Ao finalizar as atividades, é definido pelo sistema um horário para correção, tarefa também realizada pelos alunos. Isso faz com que praticamente todos se conheçam e interajam entre si pelo menos uma vez. 


São duas ou três correções para cada lista de atividades, e a nota final é a média delas. Na correção, os alunos discutem o que foi feito, esclarecem dúvidas e testam o resultado, o que torna esse momento também muito prazeroso.

Além de promover uma maior interação, esse modelo de correção também permite que cópias ou trapaças sejam identificadas, pois a lógica da resposta deve ser explicada e, caso ache a explicação insuficiente, o aluno corretor zera a nota da atividade. 


Ao finalizar a tarefa, o corretor também é avaliado e recebe um feedback (retorno avaliativo). Com isso, todos se esforçam para fazer uma correção aprofundada e ter bom relacionamento com os demais.

O método de correção varia de acordo com a dificuldade, ou seja, você deve acertar o exercício mais fácil para ser pontuado naquele com maior dificuldade. 


Isso é justificado pela distribuição das atividades, pois começa com uma tarefa simples, que aumenta gradualmente em complexidade. 

Um exemplo: criar uma lista, permitir que mais elementos sejam adicionados a ela, classificar em ordem alfabética e mostrar o resultado. Cada passo deste é um exercício precisa do anterior para ser feito. Caso o aluno falhe em um exercício, teoricamente não possui conhecimento suficiente para realizar os outros. Para reforçar o aprendizado, as atividades e conceitos se repetem ao longo do curso.

O ensino descentralizado exige muito mais do aluno, pois além de ter a dificuldade de conteúdo do tradicional, o estudante deve ter maior autocontrole, pois não existe horário ou matéria certa para estudar.

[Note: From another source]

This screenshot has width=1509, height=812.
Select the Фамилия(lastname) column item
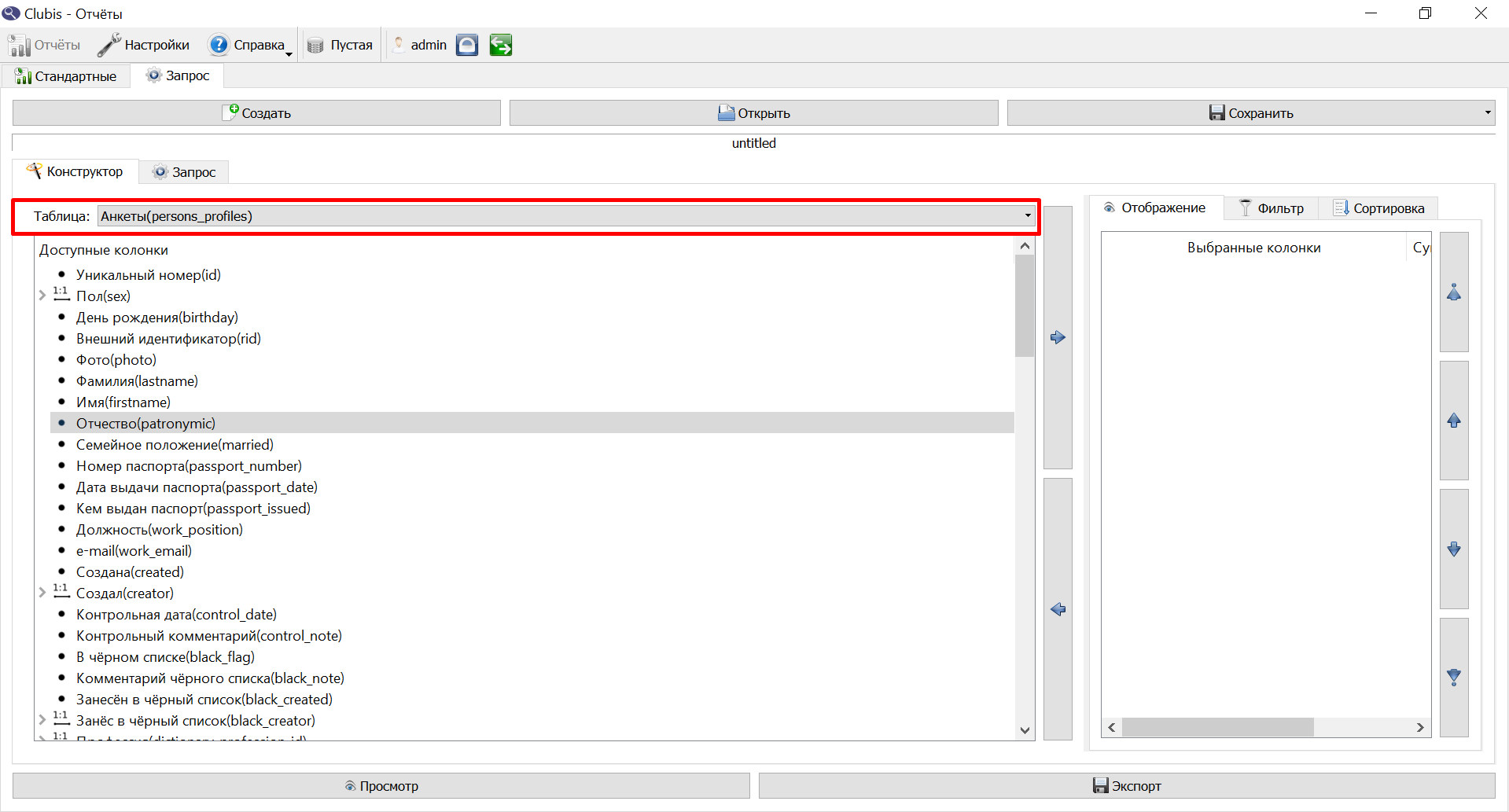pyautogui.click(x=137, y=381)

Comparado com o ensino tradicional, o peer-to-peer empodera o aluno, faz com que ele se esforce para aprender e constrói um conhecimento mais sólido e fundamentado. 

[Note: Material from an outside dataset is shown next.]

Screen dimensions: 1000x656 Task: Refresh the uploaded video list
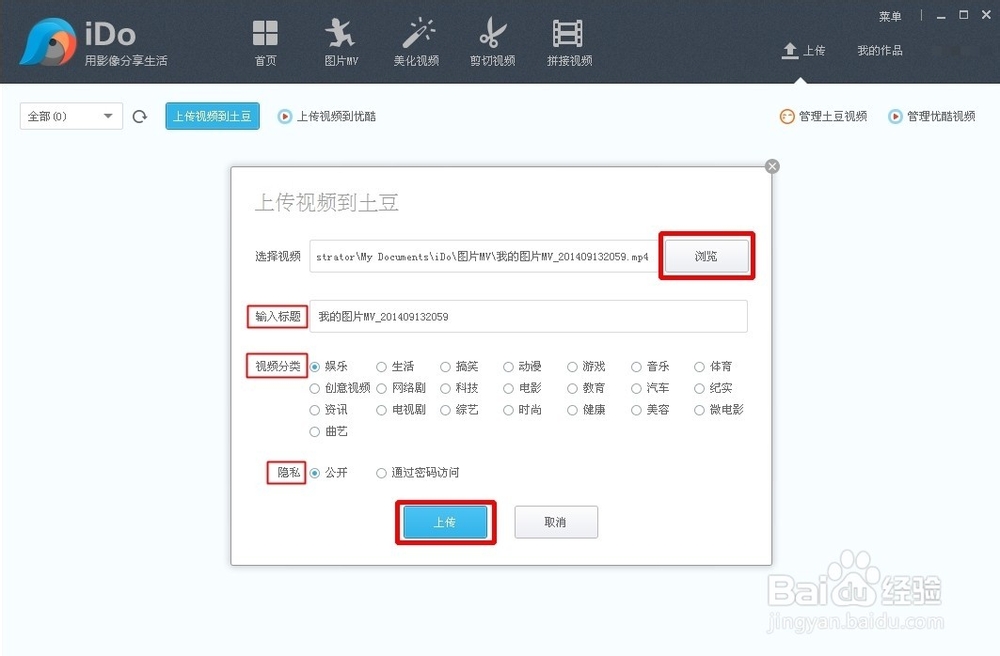click(x=139, y=116)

Além disso, a necessidade de se adaptar a diferentes situações e interagir com os demais desenvolve habilidades importantes para o mercado de trabalho.

Isso tudo sem comprometer aqueles que gostam da figura do professor, alguém que esclarece dúvidas e possui conhecimento sobre o assunto. 

Esse papel é exercido por algum outro aluno ou até mentor, que auxilia os demais sem o status de autoridade detentora de conhecimento.


Existem ainda alguns empecilhos na aplicação em larga escala dessa metodologia. 

A área de computação e engenharia talvez seja o ambiente mais fácil de disseminar, já cursos teóricos precisarão adaptar à metodologia. 

Outro ponto é a maturidade do aluno, que migra de um sistema completamente fechado e cheio de regras para um sem praticamente nenhuma restrição. 

Muitos não conseguem se controlar e não se dedicam o suficiente, ou acabam se frustrando e têm dificuldade de readaptar.